Корнелиус придвинулся ближе.
– Не касайся меня! – сказала Мэри. – Не смей!
– Мэри…
– Пошёл вон! Пошёл вон! Пошёл вон!
– Мэри, дай мне две минуты – это всё, чего я прошу.
– Я позвоню в полицию!
– Ты знаешь, что не позвонишь. Ты не можешь, только не после того, что Понтер сделал со мной, и…
Внезапно Корнелиус замолк. Сердце Мэри выпрыгивало из груди, и, должно быть, Корнелиус заметил что-то в выражении её лица.
– Ты не знаешь! – сказал он, широко раскрыв глаза. – Ты ведь не знаешь, правда? Он тебе так и не сказал!
– Не сказал мне что? – спросила Мэри.
Худая фигура Корнелиуса обмякла и просела, словно соединение его ног с туловищем вдруг ослабло.
– Мне и в голову не пришло, что ты в этом не участвовала, что ты ничего не знала…

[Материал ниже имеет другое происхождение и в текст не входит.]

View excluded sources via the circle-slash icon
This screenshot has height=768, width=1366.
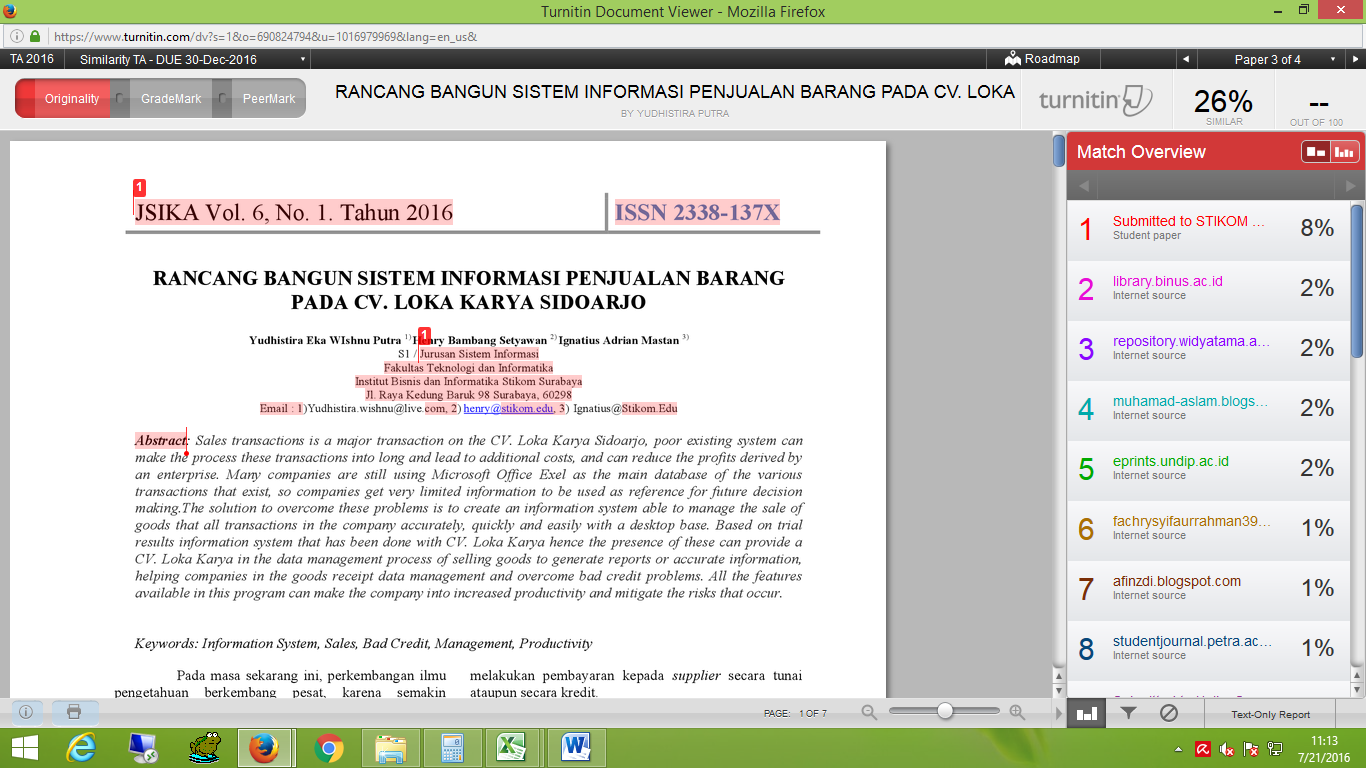(x=1168, y=713)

– Не знала чего? – требовательно сказала Мэри.
Корнелиус попятился.
– Я не причиню тебе вреда, Мэри. Я не могу причинить тебе вреда.
– О чём ты говоришь?
– Ты знаешь, что Понтер приходил ко мне домой?
– Что? Ты врёшь.
– Нет, не вру.
– Когда?
– В сентябре. Поздно ночью…
– Ты врёшь. Он никогда…
– Не вру.
– Он бы мне сказал.
– Я тоже так думал, – согласился Корнелиус, безучастно пожав плечами. – Но, как видим, он не сказал.
– Послушай, – сказала Мэри. – Мне на всё это плевать. Просто убирайся отсюда. Я приехала сюда, чтобы от тебя избавиться! И я позвоню в полицию.
– Ты не хочешь этого делать, – сказал Корнелиус.
– Следи за руками – и если ты сделаешь ещё шаг, я заору.
– Мэри…
– Не подходи.
– Мэри, Понтер кастрировал меня.
Мэри почувствовала, как у неё упала челюсть.
– Ты врёшь, – сказала она. – Ты всё это выдумал.
– Могу показать, если хочешь…
– Нет! – Мэри чуть не вырвало – мысль о том, чтобы увидеть его обнажённую плоть, была нестерпима.
– Это правда. Он пришёл ко мне домой, где-то в два часа ночи, и…
– Понтер никогда бы такого не сделал. По крайней мере, не рассказав мне.
Корнелиус поднёс руку к молнии на ширинке.
– Как я уже сказал, я могу доказать.
– Нет! – Мэри дышала тяжело и судорожно.
– Кейсер Ремтулла сказала мне, что ты натурализовалась – переселилась на ту сторону навсегда. В противном случае я бы никогда сюда не приехал, но… – Он пожал плечами. – Мэри, мне нужна эта работа, – сказал Корнелиус. – Йоркский для меня тупик – для меня и любого другого белого мужчины моего возраста. Ты это знаешь.